Obama’s America: Transcending Whiteness
For the first time in our history, more than half the babies being born in the United States are non-white. This milestone signals a new chapter in the centuries-long struggle over who is included in what we call “the American people.” At the time of the American Revolution, only those of Anglo-Saxon origin were considered “real Americans,” in terms not only of citizenship, rights, and liberties, but also in the dominant cultural understanding of the term. As large numbers of Irish Catholics, Jews, Italians, Russians, and others from all over Europe arrived in the late nineteenth and early twentieth centuries, the definition of “the American people” expanded. Soon, our commonly understood notion of ourselves as a people had come to include all whites. Now, in the twenty-first century, we must inculcate a truly inclusive definition of Americanness that transcends whiteness.
An America that transcends whiteness is one where no citizen feels less American than any other because of skin color, and those of every background recognize everyone with whom they share this land as fellow members of the American community. That is what it means to be one people, one nation. Such a development can only occur if we cultivate a strongly inclusive, integrative, and unifying sense of national identity.

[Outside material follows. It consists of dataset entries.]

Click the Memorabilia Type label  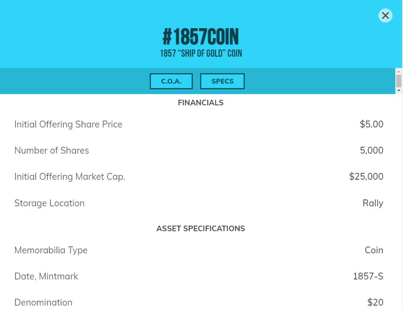[x=51, y=250]
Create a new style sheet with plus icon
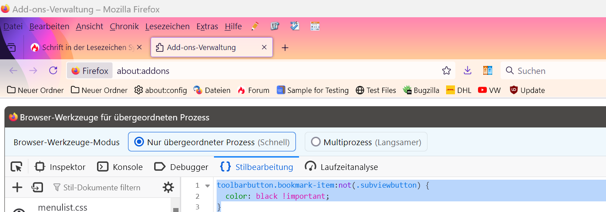The image size is (606, 212). (17, 187)
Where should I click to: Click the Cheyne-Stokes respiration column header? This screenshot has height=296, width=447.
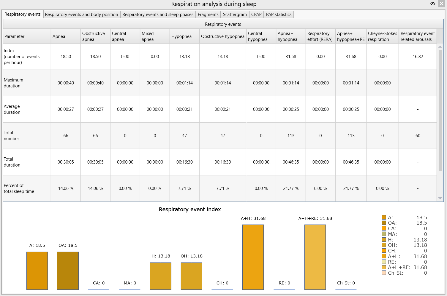383,36
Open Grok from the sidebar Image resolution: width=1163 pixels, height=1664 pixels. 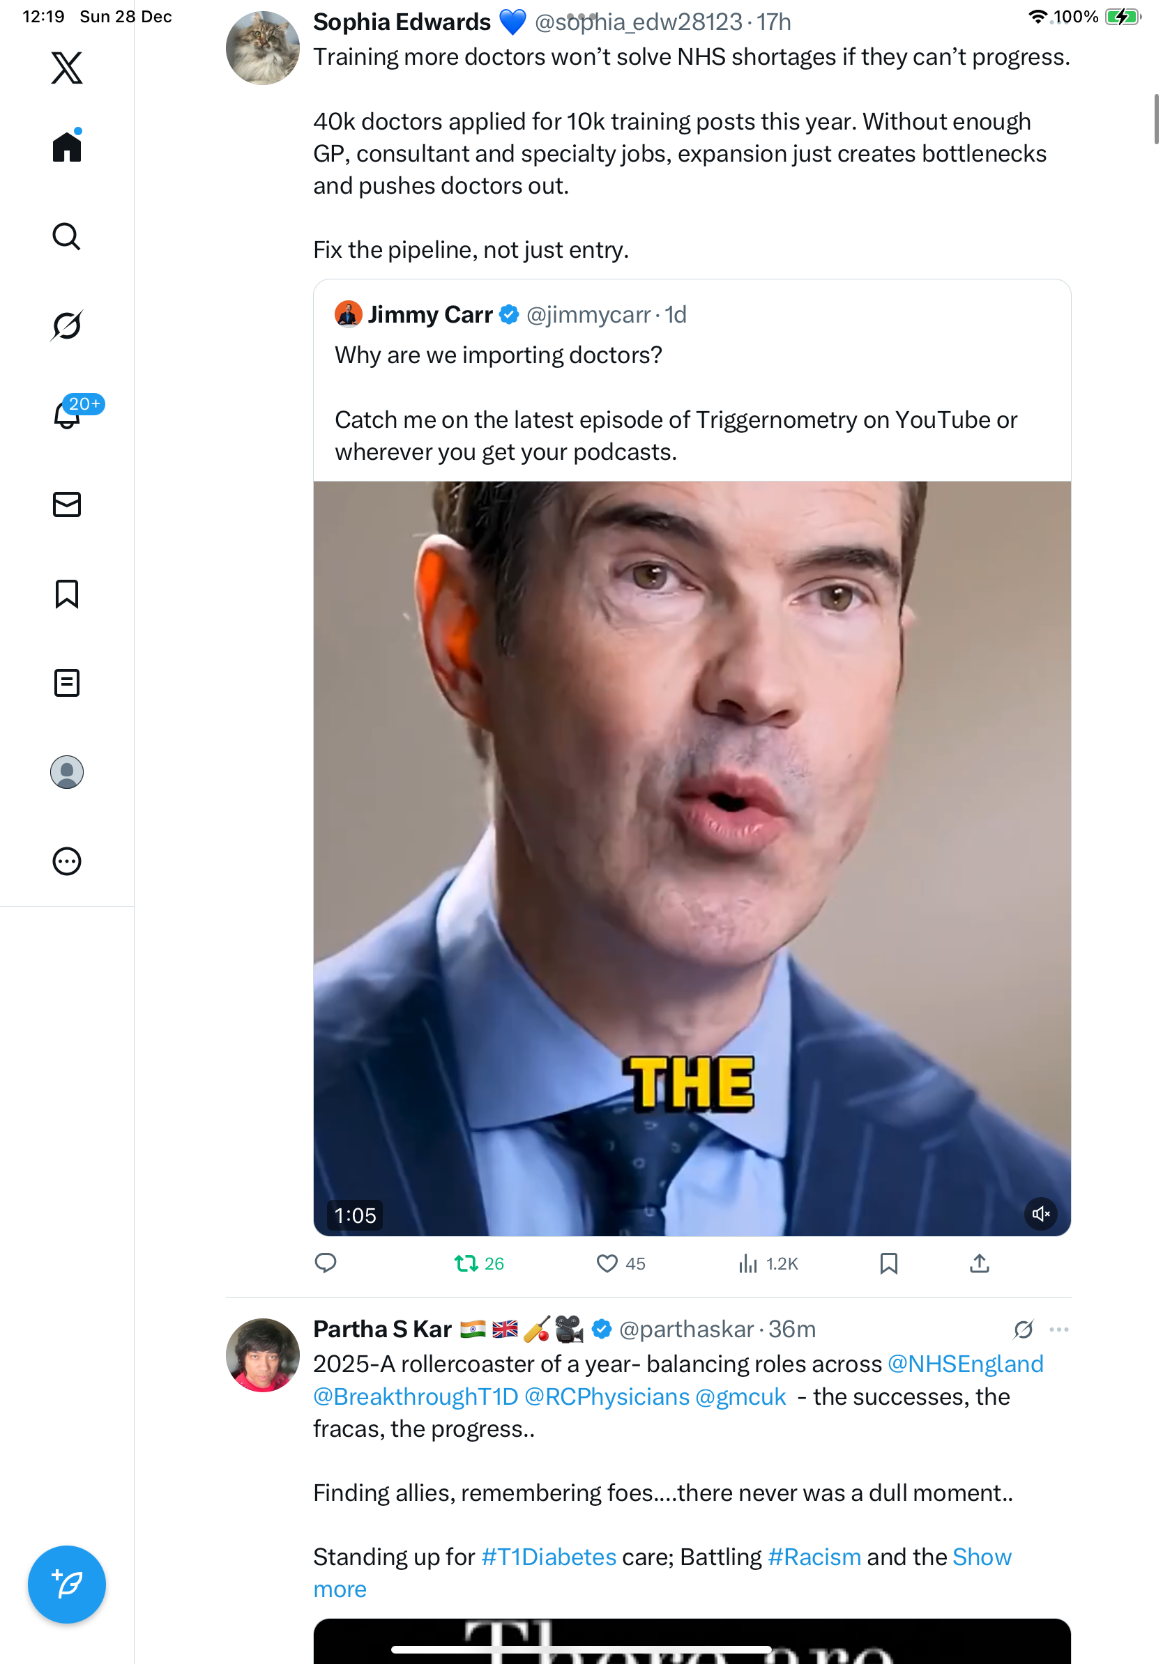click(67, 325)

We must ensure that non-white Americans are able to see themselves as full members of the American community. We must cultivate a strong national unity that brings together Americans of every background. To be clear, this alone will not solve all our problems. It will not directly educate a single child, provide jobs to the unemployed, or ensure justice for those denied it. Nevertheless, strengthening national unity will enhance our ability to accomplish those other all-important goals. Fortunately, we have a president who not only understands this, but who has made cultivating a truly inclusive American identity one of his highest priorities for two decades.
In April 2008 Barack Obama stated that the most important mission of his life is “insist[ing] that we all share common hopes and common dreams as Americans and as human beings.” He highlighted the “need to all recognize each other as Americans, regardless of race, religion, or region of the country.” In a June 2008 speech Obama described how devotion to our democratic principles can forge unity out of diversity. The president spoke of his own Americanness as being more than “just loyalty to a place on a map or a certain kind of people. Instead, it is also loyalty to America’s ideals. ... I believe it is this loyalty that allows a country teeming with different races and ethnicities, religions and customs, to come together as one.”

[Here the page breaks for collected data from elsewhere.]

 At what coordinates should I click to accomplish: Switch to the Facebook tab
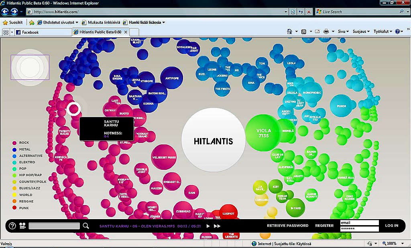43,32
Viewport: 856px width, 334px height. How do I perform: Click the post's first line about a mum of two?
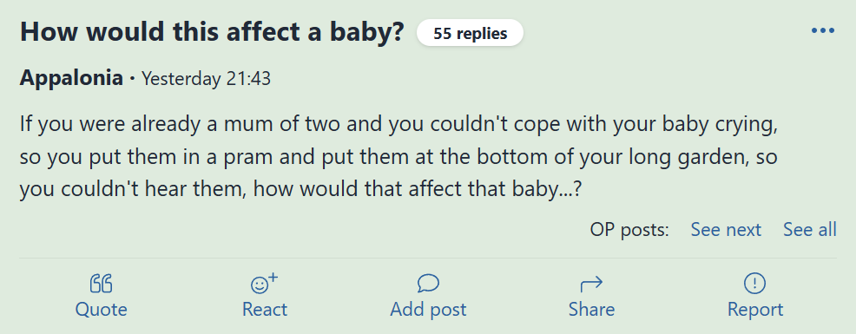(398, 125)
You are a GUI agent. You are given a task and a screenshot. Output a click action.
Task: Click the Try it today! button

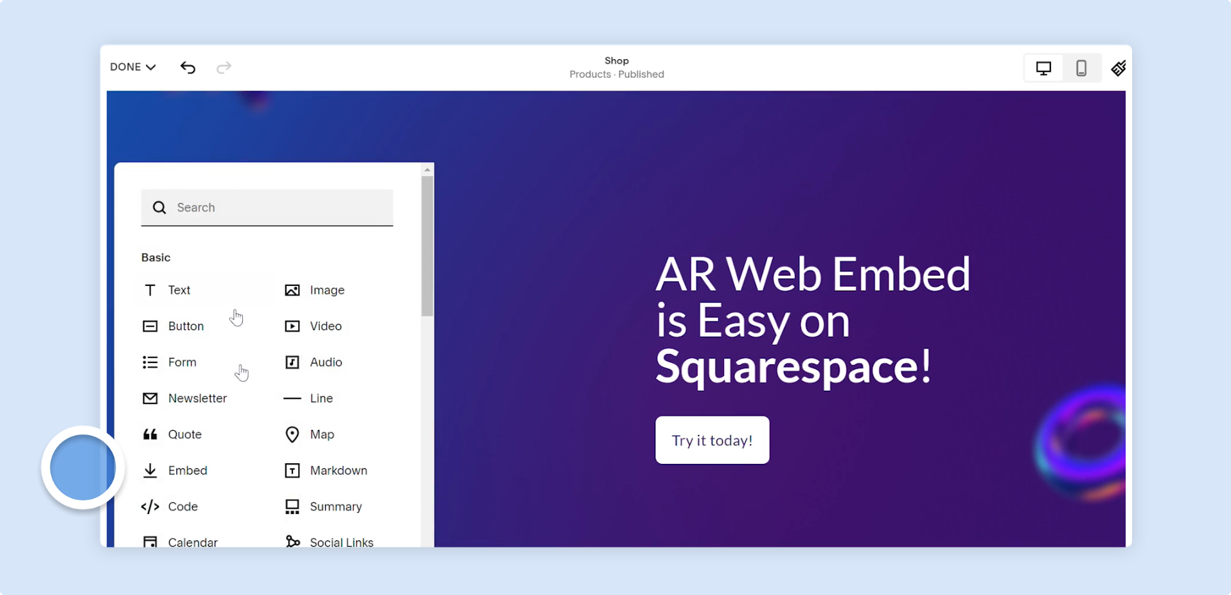click(x=712, y=440)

In his 2012 State of the Union address, Obama said, “It doesn’t matter if you’re black or white; Asian or Latino; conservative or liberal; rich or poor; gay or straight. When you’re marching into battle, you look out for the person next to you, or the mission fails. ... You rise or fall as one unit, serving one Nation, leaving no one behind. ... So it is with America.”
Although conservatives are adept at the language of national unity, many of them ignore inclusion, and even speak in an explicitly exclusionary way. The “we” the Tea Party speaks of, for instance, is carefully defined to exclude as much as include. White anxiety -- the negative reaction to our increasing diversity -- is one of the main drivers of support for Tea Party conservatism. It is thus a primary obstacle to increasing support for an inclusive national unity, as Theda Skocpol and Vanessa Williamson argue in their recent groundbreaking book The Tea Party and the Remaking of Republican Conservatism.

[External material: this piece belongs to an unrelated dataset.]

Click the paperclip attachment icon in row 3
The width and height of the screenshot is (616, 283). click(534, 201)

Reducing white anxiety must then become a priority, not only for progressives, but for anyone interested in this country’s future. One way to do this is to strengthen the sense of community felt by Americans toward all other Americans. This means invigorating bonds across ethnic lines, in particular between whites and non-whites. The more that anxious whites come to recognize that non-whites are not opposed to their interests, and that non-whites see themselves as members of one national community, the more those whites will be willing to return the favor. This process must also be carried out in the other direction, i.e., there is plenty that white people could do to make non-whites, both immigrants and native-born, feel more embraced as Americans. Strengthening national unity across racial and ethnic lines requires both reducing white anxiety and helping non-whites feel fully included in the American community. In fact, these two goals can reinforce one another in a virtuous cycle that feeds on itself.
As a country moving toward the day when non-Hispanic whites make up less than 50 percent of our population, we must deal proactively with this reality. President Obama has sought to do so by transforming our national identity, making it more inclusive and unifying by helping it finally and fully transcend whiteness. If large numbers of whites believe that only they consider themselves part of “the American people” or, likewise, if many non-whites believe that most whites don’t see them as “real Americans,” then our future as a successful, stable society is in jeopardy. For this country to survive and thrive, every one of us has to both want to be an American and feel wanted as an American. Whereas some see our growing diversity as a threat, I believe it offers us an opportunity to provide a model to the world of a society that is pluralistic yet truly unified. Barack Obama’s conception of our national identity can help make us that society.